Only the lines below from the one containing "Sell (1150, 44)" to the one containing "[next-page] (340, 2187)" should be repeated, both included and unchanged.

DATA FOR THIS EXERCISE =>
Content starts

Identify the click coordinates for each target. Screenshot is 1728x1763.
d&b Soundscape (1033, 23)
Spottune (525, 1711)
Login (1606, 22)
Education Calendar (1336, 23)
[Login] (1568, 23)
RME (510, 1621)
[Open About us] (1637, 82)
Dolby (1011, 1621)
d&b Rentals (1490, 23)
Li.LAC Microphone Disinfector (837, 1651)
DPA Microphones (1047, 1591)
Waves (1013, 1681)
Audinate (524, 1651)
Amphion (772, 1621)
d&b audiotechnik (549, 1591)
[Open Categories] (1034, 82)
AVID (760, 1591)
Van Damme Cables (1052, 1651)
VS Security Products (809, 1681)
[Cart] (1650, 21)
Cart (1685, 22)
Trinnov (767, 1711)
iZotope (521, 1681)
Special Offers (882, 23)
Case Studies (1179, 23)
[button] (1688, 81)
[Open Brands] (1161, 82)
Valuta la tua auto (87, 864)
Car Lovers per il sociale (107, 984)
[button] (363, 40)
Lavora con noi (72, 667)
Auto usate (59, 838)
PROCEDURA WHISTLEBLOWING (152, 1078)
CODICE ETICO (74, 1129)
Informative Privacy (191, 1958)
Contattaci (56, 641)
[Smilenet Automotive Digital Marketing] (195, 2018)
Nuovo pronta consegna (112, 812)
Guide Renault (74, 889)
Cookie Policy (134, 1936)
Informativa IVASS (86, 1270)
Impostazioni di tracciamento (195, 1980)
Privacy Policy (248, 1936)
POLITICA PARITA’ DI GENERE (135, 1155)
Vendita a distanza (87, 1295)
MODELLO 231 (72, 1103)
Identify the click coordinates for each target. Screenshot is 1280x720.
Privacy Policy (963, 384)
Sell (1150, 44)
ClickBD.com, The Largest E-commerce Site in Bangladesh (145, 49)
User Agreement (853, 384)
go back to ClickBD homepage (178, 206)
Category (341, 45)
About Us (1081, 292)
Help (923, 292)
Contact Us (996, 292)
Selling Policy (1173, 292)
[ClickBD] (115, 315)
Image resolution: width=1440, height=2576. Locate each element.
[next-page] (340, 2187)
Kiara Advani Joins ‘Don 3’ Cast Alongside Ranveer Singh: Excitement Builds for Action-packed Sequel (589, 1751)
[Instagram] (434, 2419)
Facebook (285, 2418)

Content ends

OUTPUT OF THE EXERCISE =>
Sell (1150, 44)
ClickBD.com, The Largest E-commerce Site in Bangladesh (145, 49)
User Agreement (853, 384)
go back to ClickBD homepage (178, 206)
Category (341, 45)
About Us (1081, 292)
Help (923, 292)
Contact Us (996, 292)
Selling Policy (1173, 292)
[ClickBD] (115, 315)
Image resolution: width=1440, height=2576. Locate each element.
[next-page] (340, 2187)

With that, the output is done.